Requirement
When the word "chevron" shows up in a line of the records below, copy that line.

Excerpted records: Begin

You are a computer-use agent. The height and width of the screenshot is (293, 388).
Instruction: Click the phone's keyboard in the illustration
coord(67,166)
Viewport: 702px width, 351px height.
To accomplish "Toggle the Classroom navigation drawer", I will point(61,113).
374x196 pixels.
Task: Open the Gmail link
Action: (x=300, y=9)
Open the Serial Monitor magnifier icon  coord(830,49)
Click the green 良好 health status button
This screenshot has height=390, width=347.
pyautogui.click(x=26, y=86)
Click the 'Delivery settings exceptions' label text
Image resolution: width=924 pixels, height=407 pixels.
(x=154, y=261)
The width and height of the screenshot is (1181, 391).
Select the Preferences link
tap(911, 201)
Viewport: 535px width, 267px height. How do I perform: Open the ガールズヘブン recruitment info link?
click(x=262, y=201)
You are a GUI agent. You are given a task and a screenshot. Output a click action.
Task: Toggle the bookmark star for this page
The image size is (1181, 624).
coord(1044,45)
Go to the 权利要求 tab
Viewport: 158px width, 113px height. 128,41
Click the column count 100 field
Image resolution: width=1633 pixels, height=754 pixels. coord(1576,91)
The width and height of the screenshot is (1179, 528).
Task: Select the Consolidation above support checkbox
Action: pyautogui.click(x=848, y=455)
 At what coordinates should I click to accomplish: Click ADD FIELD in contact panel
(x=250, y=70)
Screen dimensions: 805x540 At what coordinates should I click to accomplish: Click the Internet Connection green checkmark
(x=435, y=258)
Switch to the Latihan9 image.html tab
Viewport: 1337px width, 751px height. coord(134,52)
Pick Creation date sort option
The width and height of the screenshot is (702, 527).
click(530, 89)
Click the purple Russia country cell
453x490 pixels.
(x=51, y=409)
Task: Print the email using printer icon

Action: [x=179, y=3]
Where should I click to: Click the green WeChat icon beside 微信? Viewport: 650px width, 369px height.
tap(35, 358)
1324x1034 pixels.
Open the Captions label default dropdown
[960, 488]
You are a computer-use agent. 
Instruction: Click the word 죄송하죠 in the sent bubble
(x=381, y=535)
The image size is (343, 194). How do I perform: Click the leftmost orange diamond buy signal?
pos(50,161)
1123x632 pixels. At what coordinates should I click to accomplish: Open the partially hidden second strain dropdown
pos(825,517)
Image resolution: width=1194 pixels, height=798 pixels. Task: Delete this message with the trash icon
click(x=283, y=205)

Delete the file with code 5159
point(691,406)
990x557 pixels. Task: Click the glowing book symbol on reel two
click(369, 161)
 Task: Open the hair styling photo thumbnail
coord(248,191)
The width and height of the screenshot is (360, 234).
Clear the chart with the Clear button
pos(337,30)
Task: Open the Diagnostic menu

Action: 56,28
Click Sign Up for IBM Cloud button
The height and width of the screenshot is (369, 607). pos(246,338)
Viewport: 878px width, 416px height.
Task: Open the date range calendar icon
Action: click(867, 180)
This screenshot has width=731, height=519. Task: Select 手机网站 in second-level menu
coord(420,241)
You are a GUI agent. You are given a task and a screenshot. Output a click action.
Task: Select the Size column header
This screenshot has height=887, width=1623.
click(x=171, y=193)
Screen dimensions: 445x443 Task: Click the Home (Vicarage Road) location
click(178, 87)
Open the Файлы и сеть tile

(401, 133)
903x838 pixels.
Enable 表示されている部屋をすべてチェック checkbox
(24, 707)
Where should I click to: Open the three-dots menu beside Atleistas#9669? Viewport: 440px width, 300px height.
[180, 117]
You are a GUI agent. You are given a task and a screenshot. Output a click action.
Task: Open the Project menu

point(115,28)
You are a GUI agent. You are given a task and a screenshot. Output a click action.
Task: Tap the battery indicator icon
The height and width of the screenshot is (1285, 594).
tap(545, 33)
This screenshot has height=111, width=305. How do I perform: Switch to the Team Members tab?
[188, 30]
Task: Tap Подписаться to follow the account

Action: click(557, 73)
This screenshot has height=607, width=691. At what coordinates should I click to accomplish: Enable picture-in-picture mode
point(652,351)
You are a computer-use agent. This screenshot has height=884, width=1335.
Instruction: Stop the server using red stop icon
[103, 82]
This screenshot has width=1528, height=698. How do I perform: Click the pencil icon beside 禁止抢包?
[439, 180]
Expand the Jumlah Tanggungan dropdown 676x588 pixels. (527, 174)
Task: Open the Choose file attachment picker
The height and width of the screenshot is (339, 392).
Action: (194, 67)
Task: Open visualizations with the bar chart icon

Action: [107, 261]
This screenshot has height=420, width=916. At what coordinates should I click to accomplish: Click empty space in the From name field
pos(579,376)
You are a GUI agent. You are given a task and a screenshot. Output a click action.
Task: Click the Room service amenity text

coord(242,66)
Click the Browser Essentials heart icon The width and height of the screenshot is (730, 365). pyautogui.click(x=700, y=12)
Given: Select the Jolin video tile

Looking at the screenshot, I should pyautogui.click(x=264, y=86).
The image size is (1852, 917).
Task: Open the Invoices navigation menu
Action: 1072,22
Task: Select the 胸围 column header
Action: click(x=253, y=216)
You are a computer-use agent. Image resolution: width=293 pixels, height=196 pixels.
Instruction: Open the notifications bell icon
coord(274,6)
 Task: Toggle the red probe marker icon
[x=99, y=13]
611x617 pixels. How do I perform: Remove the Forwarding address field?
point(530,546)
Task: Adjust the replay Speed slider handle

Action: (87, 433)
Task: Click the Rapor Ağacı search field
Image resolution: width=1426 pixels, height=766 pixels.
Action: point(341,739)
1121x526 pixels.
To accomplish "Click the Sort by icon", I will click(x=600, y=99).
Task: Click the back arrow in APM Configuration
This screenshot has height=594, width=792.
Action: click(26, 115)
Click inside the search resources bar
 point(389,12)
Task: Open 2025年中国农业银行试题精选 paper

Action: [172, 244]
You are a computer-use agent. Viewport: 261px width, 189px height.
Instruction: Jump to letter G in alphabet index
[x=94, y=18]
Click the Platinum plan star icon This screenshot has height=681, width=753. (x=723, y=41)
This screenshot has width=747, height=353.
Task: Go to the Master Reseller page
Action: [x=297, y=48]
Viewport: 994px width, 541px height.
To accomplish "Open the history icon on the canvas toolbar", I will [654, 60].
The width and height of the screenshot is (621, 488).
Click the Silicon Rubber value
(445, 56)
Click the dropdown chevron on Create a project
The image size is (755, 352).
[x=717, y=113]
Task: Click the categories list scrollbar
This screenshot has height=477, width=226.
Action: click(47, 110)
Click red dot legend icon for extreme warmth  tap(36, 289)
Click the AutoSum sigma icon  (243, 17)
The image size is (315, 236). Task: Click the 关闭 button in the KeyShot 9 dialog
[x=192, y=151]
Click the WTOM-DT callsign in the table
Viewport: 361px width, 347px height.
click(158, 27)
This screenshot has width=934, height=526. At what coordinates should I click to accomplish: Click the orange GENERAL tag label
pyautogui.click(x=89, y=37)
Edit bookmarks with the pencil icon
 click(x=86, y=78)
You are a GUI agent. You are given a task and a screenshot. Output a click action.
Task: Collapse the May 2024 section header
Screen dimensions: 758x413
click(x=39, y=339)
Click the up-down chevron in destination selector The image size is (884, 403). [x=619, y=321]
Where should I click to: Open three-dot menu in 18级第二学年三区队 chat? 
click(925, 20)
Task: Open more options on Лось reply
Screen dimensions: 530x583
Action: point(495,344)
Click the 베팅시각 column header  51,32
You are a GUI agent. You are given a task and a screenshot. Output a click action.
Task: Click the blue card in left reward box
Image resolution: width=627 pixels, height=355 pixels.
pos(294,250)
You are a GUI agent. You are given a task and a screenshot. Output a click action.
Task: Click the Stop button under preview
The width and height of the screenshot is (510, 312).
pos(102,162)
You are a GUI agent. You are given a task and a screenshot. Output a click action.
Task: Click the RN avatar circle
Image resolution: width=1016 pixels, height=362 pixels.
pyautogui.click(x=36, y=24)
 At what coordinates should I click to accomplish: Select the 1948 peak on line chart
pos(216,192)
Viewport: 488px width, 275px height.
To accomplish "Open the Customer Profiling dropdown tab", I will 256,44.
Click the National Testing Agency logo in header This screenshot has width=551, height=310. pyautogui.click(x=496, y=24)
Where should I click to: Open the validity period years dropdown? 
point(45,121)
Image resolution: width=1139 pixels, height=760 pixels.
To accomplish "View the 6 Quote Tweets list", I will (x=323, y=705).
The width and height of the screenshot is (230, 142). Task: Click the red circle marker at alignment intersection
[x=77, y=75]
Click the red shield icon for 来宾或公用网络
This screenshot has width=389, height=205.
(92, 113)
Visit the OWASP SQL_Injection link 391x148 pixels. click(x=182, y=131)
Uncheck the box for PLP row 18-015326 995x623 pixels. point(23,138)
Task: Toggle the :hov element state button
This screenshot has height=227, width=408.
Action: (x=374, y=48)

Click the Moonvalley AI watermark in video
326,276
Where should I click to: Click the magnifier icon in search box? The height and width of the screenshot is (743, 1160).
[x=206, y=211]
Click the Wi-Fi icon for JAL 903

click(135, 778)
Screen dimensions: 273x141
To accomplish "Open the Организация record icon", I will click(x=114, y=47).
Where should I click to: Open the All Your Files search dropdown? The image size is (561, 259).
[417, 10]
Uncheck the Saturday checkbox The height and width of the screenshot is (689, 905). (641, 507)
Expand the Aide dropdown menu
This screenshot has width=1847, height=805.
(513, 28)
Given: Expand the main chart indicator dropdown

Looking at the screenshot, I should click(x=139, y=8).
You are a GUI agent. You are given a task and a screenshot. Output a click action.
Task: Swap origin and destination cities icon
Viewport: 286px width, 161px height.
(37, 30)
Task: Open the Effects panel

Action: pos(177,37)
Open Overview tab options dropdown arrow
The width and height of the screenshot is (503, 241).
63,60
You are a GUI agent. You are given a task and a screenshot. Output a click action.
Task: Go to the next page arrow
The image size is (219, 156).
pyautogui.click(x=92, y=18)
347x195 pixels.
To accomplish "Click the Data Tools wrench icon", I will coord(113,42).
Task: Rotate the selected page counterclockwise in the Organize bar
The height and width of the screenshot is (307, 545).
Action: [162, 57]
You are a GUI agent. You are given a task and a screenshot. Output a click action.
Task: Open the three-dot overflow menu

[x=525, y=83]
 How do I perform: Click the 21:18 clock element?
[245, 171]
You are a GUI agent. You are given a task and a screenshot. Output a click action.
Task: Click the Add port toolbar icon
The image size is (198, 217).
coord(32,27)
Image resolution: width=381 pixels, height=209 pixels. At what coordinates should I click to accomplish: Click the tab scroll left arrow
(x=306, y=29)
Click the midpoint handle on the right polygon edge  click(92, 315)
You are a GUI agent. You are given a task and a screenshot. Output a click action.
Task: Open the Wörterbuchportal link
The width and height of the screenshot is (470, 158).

Excerpted records: End

Solution
Click the dropdown chevron on Create a project
Click the up-down chevron in destination selector The image size is (884, 403). [x=619, y=321]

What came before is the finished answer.